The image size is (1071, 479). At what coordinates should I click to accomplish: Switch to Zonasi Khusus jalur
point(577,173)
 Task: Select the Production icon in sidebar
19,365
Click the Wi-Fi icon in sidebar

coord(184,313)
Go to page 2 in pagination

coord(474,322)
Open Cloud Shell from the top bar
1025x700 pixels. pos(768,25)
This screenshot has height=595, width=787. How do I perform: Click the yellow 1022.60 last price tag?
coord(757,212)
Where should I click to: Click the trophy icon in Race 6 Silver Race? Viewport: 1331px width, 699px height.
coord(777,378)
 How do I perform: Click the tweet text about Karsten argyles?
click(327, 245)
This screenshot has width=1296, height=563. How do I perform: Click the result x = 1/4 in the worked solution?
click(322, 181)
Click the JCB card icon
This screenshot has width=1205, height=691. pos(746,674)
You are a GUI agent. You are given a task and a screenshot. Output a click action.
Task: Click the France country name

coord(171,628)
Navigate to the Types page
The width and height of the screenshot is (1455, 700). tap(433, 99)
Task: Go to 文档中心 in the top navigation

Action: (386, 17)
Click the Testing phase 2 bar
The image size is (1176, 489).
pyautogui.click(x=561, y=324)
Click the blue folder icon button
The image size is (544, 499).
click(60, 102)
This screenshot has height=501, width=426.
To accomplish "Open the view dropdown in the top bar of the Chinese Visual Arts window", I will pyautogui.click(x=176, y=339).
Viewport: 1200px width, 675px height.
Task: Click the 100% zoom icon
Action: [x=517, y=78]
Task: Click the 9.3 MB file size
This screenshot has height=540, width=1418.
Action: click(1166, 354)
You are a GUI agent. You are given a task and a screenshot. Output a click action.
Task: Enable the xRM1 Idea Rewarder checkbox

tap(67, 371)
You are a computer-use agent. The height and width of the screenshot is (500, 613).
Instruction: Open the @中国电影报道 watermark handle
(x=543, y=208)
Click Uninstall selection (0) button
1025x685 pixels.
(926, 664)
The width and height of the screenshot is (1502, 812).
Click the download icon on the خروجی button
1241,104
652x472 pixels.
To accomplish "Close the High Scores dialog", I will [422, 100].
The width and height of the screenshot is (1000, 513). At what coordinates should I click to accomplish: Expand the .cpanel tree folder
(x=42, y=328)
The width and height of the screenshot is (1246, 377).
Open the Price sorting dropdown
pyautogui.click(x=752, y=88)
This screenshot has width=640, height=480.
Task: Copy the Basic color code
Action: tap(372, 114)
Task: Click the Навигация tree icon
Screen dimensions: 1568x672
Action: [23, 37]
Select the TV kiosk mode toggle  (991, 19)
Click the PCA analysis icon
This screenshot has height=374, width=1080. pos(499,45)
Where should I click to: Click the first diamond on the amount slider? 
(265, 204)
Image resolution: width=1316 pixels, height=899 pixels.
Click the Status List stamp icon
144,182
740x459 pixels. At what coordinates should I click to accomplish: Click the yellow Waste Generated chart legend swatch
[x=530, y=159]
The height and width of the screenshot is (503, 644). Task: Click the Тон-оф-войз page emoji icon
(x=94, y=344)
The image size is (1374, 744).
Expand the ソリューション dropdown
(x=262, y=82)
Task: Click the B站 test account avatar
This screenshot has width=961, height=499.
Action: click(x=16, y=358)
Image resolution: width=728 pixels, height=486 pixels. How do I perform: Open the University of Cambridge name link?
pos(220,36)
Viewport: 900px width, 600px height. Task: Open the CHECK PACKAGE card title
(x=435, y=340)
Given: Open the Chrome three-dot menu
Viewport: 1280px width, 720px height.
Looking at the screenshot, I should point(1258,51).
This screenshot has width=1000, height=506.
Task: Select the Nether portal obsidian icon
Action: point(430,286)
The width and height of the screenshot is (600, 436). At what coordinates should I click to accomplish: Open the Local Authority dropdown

**What you will do**
Using the records above, set down exactly the lines from the one with "Where should I click to: Click the trophy" through the one with "Task: Click the Навигация tree icon", inclusive, and nothing more.

**Your response**
Where should I click to: Click the trophy icon in Race 6 Silver Race? Viewport: 1331px width, 699px height.
coord(777,378)
 How do I perform: Click the tweet text about Karsten argyles?
click(327, 245)
This screenshot has width=1296, height=563. How do I perform: Click the result x = 1/4 in the worked solution?
click(322, 181)
Click the JCB card icon
This screenshot has width=1205, height=691. pos(746,674)
You are a GUI agent. You are given a task and a screenshot. Output a click action.
Task: Click the France country name

coord(171,628)
Navigate to the Types page
The width and height of the screenshot is (1455, 700). tap(433, 99)
Task: Go to 文档中心 in the top navigation

Action: (386, 17)
Click the Testing phase 2 bar
The image size is (1176, 489).
pyautogui.click(x=561, y=324)
Click the blue folder icon button
The image size is (544, 499).
click(60, 102)
This screenshot has height=501, width=426.
To accomplish "Open the view dropdown in the top bar of the Chinese Visual Arts window", I will pyautogui.click(x=176, y=339).
Viewport: 1200px width, 675px height.
Task: Click the 100% zoom icon
Action: [x=517, y=78]
Task: Click the 9.3 MB file size
This screenshot has height=540, width=1418.
Action: click(1166, 354)
You are a GUI agent. You are given a task and a screenshot. Output a click action.
Task: Enable the xRM1 Idea Rewarder checkbox

tap(67, 371)
You are a computer-use agent. The height and width of the screenshot is (500, 613).
Instruction: Open the @中国电影报道 watermark handle
(x=543, y=208)
Click Uninstall selection (0) button
1025x685 pixels.
(926, 664)
The width and height of the screenshot is (1502, 812).
Click the download icon on the خروجی button
1241,104
652x472 pixels.
To accomplish "Close the High Scores dialog", I will [422, 100].
The width and height of the screenshot is (1000, 513). At what coordinates should I click to accomplish: Expand the .cpanel tree folder
(x=42, y=328)
The width and height of the screenshot is (1246, 377).
Open the Price sorting dropdown
pyautogui.click(x=752, y=88)
This screenshot has width=640, height=480.
Task: Copy the Basic color code
Action: tap(372, 114)
Task: Click the Навигация tree icon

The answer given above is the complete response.